The 3ID does have considerable, immensely valuable experience of peacekeeping in Bosnia and Kosovo, whereas the 4th Infantry now deployed in Tikrit has none.

And many 3ID units, despite having borne the brunt of the war's combat operations, have acquitted themselves surprisingly well in Baghdad. (Unlike the Marines, who had to be pulled out after helping to take the Eastern part of the city, they were able to make the transition from killers to policemen very quickly).

But peacekeeping operations requires a patience that can't be expected of troops that have been worked into the ground. As one 2d brigade captain said to me even before the deployment was extended by another two months, "The men are simply spent."

The same is true of the division's vehicles.
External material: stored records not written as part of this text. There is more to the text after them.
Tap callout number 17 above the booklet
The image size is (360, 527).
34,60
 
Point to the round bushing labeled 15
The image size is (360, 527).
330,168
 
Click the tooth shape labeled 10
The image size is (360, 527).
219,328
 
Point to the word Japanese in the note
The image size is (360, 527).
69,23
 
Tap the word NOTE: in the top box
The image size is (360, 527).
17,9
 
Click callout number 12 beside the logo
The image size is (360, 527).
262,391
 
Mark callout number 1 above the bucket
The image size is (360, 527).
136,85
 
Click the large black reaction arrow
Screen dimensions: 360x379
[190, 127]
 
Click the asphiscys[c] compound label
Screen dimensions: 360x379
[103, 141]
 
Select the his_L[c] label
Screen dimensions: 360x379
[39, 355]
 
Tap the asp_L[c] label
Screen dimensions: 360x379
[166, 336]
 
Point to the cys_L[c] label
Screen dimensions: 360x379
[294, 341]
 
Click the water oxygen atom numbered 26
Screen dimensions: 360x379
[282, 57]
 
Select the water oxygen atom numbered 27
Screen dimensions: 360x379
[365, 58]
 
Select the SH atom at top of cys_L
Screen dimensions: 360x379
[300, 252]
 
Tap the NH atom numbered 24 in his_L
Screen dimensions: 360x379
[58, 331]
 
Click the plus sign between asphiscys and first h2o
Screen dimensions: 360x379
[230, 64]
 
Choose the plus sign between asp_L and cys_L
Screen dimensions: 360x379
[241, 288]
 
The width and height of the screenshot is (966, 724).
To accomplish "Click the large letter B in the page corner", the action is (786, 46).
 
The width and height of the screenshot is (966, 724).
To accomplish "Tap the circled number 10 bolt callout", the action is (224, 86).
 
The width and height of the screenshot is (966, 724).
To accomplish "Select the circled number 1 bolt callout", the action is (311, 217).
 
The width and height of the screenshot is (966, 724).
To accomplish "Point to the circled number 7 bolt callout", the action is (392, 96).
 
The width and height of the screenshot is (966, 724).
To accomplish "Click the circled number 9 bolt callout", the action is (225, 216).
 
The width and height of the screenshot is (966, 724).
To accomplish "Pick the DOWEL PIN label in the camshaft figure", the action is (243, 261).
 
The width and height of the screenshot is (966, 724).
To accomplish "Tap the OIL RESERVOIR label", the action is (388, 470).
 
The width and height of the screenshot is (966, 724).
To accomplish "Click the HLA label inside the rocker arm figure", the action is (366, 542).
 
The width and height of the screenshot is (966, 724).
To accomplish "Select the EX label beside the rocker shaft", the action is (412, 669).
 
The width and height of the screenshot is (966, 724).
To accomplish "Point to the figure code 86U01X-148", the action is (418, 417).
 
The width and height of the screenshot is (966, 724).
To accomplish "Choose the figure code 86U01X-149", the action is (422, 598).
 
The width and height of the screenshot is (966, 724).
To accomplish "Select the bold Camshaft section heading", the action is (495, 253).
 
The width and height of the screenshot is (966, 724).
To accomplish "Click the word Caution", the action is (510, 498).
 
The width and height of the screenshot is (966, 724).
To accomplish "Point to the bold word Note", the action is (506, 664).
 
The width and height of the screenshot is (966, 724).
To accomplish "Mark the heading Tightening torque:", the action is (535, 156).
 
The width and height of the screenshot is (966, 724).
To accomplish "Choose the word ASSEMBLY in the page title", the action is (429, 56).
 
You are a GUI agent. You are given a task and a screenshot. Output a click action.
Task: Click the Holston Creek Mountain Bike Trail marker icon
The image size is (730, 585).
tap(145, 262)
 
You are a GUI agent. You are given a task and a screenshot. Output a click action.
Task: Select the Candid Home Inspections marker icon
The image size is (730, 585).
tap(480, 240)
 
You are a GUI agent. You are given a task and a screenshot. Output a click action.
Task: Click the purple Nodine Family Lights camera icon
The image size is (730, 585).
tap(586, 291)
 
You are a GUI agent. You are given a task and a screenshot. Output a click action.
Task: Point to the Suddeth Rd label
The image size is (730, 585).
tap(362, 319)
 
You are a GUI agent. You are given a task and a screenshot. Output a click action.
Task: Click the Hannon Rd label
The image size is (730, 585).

Few tanks, Bradleys or humvees are now in condition to drive back to Kuwait, and many will have to be shipped back on flatbed trucks.

Yet the whole of the 2nd ("Spartan") Brigade, including the 4/64 armored battalion (in which I was embedded until recently) has now been ordered to Falluja, the No. 1 flashpoint in the country.

Leave aside the questionable logic of sending in a combat-weary tank unit - albeit one which has performed policing tasks magnificently - to perform tasks better suited to armored cavalry and infantry. Why send worn-out soldiers - quite possibly at the end of their tether - to a matchbox like Falluja when there are thousands of fresh combat troops all over Iraq?

Not to mention the 1st Cavalry Division, the 1st Infantry Division or the 25th Infantry Division, and significant parts of other units like the 82d airborne - all or most of which are sitting pretty at home.

It may be that there are genuine strategic reasons for keeping these units in reserve, rather than rotating them through Iraq. There may also be a convincing argument even for using the battered 3ID to do the heavy lifting in places like Falluja, instead of relatively unblooded units like the 1st Armored.

But all of this seems to show that the U.S. Army not should not be shrunk from 10 divisions to eight, as reportedly planned by Defense Secretary Donald Rumsfeld. Indeed, given that its tasks now and in the future involve operations other than war, it may be that our 10-division army is simply too small for the post-9/11 era.

As Lt.-Col. Wesley of the 2nd Brigade Combat Team explains, when assessing the necessary size of the army "the real issue is the ability to sustain force projection over time." (For every division on deployment, you typically have one recovering from the same, while another prepares to take its place).

It may also be time to consider raising auxiliary forces in Iraq to lessen the burden on our troops. (The Kurdish peshmerga are a ready-made one, though the use of an ethnic minority to maintain order in a conquered country carries its own risks.)

Admittedly, the use of foreign auxiliaries trained and even officered by Americans would be a measure troublingly redolent of empire. And it's one that would make explicit all the issues about post-liberation Iraq that seem to have received bizarrely inadequate consideration from the Pentagon (even given that the war ended several weeks earlier than planners expected).

An alternative would be to subsidize the temporary deployment of friendly foreign forces to help police Iraq. (Apparently, Washington has already approached India on this.) This, too, would entail political risk.

In the meantime, however, the Pentagon should do right by the division that took Baghdad - and let it come home to enjoy the appreciation of the American people for a stunning victory.